The union shared some of the paramedics’ survey responses with CBC News, which included statements such as:

  • “I did not kiss my infant child for the first five months of the pandemic.”

  • “My spouse and I debated if I would need a live-in apartment in the basement in case I had an exposure.”

  • “I’ve developed eczema on my hands and arms due to sanitizing my hands so frequently.”

  • “No regular partner makes it hard to get into a rhythm or even have a support system. I also experienced a very difficult call that triggered PTSD and severe depression, that I think was even harder to manage due to my isolation.”

  • “As medics we quite often deal with life and death every single day. Unfortunately, the death portion has been more heavily experienced throughout the pandemic, particularly with the elderly as we all know.”

‘We fear for our own safety’

While physicians responded with the lowest level of burnout among those surveyed by Rubin and his team before the pandemic, some warn those on the front line are likely faring worse now.

Dr.
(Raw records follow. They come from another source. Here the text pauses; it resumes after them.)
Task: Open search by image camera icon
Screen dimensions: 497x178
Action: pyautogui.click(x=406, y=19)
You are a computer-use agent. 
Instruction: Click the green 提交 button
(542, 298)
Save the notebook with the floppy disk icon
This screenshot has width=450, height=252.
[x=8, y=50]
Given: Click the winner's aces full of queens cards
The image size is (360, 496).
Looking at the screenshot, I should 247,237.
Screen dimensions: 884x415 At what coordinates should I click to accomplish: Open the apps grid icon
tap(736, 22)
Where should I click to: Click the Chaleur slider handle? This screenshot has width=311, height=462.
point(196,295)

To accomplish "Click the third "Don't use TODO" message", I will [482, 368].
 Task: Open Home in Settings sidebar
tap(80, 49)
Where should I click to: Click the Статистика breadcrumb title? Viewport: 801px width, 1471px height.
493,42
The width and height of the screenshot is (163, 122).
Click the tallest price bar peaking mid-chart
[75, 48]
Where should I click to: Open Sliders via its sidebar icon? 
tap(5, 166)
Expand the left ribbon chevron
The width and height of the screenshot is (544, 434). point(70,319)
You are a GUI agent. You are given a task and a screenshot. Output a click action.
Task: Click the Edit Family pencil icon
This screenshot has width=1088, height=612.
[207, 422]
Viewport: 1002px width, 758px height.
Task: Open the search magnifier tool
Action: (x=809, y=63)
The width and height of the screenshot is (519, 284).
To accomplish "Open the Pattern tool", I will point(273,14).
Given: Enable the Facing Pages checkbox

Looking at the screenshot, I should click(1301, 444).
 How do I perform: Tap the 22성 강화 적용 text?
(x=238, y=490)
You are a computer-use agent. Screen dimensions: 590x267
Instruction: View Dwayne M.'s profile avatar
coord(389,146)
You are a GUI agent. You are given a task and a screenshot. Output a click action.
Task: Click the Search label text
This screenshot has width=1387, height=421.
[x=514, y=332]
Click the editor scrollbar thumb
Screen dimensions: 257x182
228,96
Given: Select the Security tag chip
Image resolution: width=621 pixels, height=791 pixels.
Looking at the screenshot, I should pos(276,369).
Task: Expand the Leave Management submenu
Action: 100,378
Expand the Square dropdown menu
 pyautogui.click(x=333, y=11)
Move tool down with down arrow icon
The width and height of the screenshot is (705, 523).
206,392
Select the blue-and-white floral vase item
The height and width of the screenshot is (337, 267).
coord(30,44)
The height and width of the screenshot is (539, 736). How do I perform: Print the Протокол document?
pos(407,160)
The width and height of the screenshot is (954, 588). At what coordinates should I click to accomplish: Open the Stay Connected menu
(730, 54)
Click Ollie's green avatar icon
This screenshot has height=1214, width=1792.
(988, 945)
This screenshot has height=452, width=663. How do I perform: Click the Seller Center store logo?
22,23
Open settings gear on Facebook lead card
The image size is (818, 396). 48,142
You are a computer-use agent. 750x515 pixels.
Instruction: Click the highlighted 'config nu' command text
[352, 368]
Samantha Hill, president of the Ontario Medical Association, said more attention needs to be paid to the strain faced by individual physicians who are juggling the same stresses as the general population, from home-schooling their kids to facing the risk of getting infected themselves.

“We really need to remember that physicians are people,” she said.

Dolkar said it’s the same for nurses and any health-care workers on the front lines: They’re constantly coping with the stress of their jobs and the daily fear of spreading the virus among other staff, patients, or their own loved ones.

While health-care workers are trying their best to provide compassionate care, Dolkar stressed it’s a constant challenge when they’re bogged down with time-consuming protocols and restrictions that limit their contact with patients and restrict those people from seeing their families. 

“We fear for our own safety,” she said, “and that hinders the care that you have always provided.”